"The war on monuments is designed to erase from the memory of the Poles the fact that the Red Army saved them from total annihilation by Hitler's Nazis," Zakharova said, adding that she hoped the Polish authorities who have to decide whether the demolition goes ahead, would reconsider.
"We hope that the Polish authorities will not take the lead from extremist-minded politicians and will not implement measures, which indeed are on the verge of barbarity," she added.
Zakahrova said Moscow had more than once suggested discussing the problem of Soviet WWII memorials with Poland but that the Polish authorities "had refused to heed Russia's calls to show respect, civilized attitude and elementary human decency and stop their war on the Red Army monuments," TASS reported.
The friction over Poland and Russia's past relations is the latest spat between the countries as relations hit an all-time low.
Poland has become increasingly nervous over Russia's annexation of Crimea (a part of Ukraine, which, like Poland, is seen as a former Soviet satellite state) and role in a pro-Russian uprising in east Ukraine.
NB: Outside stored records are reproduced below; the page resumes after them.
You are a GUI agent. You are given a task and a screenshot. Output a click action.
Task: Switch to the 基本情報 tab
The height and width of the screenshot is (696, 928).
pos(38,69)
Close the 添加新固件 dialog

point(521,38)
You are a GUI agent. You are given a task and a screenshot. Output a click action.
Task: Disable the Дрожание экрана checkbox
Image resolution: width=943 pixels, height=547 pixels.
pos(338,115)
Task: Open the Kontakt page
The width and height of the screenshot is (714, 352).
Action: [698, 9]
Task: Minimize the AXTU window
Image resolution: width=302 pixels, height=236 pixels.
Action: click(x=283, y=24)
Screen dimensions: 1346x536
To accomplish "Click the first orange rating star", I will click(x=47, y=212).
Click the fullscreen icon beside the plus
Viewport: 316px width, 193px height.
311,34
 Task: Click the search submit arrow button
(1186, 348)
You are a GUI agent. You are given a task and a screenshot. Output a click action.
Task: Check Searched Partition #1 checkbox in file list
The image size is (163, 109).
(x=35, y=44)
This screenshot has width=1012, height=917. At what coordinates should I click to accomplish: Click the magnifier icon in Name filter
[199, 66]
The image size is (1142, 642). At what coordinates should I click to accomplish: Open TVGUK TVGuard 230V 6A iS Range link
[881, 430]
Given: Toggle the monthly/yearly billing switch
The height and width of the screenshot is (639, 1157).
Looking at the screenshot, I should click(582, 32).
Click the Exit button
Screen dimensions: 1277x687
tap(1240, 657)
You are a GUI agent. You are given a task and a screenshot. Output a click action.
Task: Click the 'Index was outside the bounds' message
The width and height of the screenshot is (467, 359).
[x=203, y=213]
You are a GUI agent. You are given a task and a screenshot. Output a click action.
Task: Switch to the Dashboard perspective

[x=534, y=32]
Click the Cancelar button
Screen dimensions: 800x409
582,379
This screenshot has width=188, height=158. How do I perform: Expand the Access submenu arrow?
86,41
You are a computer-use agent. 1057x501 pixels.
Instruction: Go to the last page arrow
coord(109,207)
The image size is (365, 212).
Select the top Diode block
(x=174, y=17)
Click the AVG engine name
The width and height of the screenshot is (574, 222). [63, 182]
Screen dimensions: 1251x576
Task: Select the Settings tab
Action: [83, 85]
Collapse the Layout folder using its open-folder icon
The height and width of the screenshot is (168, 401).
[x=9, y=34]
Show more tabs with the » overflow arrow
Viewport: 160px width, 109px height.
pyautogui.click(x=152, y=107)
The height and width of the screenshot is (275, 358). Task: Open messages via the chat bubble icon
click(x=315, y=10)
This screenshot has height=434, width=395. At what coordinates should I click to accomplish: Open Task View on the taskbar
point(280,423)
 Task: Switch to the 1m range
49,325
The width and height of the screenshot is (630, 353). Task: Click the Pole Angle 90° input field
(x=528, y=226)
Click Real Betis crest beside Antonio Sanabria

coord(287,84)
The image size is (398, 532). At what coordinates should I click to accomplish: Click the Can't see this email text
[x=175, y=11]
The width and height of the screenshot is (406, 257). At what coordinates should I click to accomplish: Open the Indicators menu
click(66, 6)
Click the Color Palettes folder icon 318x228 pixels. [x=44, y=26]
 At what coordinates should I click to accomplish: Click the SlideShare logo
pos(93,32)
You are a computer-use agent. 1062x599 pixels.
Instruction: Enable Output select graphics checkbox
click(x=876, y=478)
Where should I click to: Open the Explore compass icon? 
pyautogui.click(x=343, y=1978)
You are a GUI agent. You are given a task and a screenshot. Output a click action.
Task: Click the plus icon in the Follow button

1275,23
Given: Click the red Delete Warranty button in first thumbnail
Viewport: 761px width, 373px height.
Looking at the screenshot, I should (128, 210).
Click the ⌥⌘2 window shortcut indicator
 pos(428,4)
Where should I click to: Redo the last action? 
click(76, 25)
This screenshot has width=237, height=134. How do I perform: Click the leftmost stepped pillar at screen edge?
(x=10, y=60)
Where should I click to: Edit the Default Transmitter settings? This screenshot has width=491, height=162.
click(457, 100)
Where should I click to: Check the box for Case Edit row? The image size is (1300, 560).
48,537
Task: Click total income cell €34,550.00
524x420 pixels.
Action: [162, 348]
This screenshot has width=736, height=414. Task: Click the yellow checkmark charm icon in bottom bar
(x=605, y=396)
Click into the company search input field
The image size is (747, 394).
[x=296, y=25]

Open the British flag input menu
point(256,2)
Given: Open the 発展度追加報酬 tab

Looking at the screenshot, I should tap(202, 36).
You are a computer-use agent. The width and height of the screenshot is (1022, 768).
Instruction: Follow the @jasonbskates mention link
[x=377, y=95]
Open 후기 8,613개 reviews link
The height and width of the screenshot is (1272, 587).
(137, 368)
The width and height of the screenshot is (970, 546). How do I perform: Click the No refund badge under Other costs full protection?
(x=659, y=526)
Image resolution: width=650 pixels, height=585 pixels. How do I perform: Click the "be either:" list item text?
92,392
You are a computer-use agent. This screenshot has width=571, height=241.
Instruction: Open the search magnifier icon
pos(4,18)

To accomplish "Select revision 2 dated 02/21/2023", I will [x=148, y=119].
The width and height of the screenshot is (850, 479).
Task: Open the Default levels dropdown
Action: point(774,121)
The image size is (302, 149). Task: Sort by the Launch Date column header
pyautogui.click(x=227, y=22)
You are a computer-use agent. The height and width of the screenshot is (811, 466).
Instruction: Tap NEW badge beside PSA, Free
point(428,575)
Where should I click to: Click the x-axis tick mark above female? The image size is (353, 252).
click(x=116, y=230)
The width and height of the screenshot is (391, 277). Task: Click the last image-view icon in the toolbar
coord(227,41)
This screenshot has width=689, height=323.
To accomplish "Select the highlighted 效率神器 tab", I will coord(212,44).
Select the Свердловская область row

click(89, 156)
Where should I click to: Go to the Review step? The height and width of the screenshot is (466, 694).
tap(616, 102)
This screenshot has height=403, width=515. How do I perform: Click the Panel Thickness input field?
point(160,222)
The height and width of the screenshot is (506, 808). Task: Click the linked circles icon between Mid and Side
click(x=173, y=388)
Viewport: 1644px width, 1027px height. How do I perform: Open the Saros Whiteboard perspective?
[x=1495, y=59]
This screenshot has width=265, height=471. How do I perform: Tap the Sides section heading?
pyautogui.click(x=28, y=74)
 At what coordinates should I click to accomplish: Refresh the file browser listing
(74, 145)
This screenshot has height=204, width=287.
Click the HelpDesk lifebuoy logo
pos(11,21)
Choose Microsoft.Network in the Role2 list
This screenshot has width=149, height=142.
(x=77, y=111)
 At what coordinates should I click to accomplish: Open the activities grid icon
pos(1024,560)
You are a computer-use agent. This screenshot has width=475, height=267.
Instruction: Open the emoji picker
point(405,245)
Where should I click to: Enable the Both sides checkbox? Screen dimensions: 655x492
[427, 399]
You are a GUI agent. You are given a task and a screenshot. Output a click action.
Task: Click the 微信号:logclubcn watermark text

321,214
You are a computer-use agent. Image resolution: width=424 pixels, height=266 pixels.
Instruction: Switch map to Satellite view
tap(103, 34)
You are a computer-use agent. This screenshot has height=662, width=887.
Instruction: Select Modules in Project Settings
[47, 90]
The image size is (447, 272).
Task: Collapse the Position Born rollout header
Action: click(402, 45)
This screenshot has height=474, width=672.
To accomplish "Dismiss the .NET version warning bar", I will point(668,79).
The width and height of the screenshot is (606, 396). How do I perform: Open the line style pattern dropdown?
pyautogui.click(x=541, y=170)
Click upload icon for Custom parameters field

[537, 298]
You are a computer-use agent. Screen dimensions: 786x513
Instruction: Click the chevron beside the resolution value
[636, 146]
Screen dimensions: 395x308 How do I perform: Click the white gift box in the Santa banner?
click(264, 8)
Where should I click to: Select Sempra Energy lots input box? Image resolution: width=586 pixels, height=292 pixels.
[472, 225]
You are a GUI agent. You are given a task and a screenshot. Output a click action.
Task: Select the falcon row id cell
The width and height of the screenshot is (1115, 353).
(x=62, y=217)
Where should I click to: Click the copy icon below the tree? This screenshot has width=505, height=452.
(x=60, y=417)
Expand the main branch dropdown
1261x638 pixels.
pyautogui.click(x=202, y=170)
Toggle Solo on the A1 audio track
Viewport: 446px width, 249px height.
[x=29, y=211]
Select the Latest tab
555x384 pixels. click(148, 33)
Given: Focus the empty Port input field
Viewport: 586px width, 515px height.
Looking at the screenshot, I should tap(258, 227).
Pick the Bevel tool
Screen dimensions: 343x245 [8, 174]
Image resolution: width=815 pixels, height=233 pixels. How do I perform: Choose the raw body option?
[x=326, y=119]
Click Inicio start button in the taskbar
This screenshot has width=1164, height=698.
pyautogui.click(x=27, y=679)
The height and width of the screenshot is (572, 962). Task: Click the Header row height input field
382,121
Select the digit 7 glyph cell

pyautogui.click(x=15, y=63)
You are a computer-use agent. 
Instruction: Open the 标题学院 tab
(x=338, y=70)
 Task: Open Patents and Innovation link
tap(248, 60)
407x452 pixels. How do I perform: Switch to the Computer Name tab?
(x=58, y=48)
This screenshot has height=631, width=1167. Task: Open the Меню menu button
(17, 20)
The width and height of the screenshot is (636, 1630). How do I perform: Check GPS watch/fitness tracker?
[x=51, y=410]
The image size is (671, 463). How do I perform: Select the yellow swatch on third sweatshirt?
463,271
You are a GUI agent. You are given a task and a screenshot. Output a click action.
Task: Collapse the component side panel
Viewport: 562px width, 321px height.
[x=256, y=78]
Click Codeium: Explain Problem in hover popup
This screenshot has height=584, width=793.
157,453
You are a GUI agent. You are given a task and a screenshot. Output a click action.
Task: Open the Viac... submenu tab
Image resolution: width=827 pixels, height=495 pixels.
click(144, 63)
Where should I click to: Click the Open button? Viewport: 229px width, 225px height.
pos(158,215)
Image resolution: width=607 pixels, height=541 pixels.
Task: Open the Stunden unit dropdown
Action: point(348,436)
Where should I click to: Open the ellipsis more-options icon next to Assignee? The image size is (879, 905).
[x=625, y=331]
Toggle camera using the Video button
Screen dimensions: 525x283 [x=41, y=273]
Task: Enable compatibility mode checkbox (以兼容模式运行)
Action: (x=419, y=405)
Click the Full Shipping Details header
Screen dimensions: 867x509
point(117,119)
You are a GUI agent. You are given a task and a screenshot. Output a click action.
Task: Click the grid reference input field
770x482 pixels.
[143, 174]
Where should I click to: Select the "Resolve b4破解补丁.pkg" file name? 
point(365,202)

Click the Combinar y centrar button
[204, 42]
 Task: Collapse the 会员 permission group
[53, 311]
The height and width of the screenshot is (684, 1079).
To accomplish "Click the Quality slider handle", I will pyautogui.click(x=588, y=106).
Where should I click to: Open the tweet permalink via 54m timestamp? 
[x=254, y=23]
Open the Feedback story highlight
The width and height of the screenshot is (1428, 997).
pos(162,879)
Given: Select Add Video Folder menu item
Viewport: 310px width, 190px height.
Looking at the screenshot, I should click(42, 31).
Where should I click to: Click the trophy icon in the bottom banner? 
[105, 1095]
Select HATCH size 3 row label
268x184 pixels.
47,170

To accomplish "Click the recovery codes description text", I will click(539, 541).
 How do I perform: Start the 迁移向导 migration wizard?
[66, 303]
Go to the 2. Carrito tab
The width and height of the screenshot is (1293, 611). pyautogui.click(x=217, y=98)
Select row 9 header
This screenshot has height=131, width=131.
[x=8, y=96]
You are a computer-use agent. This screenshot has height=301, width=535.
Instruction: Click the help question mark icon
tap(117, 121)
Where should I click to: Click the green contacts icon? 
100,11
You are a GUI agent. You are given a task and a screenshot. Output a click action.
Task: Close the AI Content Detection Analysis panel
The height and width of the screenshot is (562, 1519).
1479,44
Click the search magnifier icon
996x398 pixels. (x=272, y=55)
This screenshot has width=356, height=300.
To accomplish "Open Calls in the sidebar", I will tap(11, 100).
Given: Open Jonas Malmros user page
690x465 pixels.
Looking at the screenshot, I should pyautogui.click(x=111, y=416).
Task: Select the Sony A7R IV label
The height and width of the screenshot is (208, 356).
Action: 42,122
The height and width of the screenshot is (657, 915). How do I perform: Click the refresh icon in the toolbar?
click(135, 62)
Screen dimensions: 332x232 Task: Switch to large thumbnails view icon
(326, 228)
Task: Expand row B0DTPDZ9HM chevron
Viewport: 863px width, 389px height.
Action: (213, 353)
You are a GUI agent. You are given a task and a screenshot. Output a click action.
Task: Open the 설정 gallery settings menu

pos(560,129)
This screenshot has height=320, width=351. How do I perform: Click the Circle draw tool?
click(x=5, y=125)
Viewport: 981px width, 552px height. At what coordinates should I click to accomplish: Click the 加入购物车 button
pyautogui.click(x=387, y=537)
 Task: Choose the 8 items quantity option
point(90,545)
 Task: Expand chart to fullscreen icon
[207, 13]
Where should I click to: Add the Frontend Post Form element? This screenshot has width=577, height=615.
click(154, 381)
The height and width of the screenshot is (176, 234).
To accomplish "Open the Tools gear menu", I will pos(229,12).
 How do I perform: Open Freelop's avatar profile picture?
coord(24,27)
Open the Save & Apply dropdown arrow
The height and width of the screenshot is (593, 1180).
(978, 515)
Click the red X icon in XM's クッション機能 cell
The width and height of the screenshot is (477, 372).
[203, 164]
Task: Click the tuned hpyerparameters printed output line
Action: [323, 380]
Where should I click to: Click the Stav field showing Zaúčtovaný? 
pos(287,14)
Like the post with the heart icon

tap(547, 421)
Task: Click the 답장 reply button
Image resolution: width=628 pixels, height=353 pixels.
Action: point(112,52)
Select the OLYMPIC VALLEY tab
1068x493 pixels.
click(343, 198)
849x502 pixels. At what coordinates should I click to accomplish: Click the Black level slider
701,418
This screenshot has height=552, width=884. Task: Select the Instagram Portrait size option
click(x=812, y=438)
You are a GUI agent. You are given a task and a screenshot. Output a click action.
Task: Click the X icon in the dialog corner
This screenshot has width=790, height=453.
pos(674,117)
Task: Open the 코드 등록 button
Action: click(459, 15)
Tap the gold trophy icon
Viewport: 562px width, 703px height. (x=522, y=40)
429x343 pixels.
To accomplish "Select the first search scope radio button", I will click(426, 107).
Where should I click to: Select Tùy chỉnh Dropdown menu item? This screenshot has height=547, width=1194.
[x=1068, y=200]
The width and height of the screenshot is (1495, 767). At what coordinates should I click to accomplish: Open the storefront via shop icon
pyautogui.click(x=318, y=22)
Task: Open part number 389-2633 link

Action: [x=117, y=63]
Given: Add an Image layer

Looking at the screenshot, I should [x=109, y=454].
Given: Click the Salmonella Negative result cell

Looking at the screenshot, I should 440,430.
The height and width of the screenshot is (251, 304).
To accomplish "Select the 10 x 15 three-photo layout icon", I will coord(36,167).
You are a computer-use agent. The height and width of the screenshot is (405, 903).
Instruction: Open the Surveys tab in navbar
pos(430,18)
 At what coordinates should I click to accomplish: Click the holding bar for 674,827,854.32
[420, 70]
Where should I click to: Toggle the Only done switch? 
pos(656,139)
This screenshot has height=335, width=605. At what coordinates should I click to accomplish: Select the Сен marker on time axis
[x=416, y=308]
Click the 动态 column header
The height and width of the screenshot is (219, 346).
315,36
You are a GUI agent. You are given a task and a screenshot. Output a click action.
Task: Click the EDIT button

Last September, Poland summoned Russia's ambassador to Poland after he said that Warsaw was partly responsible for Nazi Germany invading in 1939 because it had repeatedly blocked the formation of a coalition against Berlin in the run-up to the conflict, Reuters reported.
Russia has likewise summoned Poland's ambassador to Russia after Soviet graves were vandalized in Poland and a Soviet-era statue was removed in a Polish town.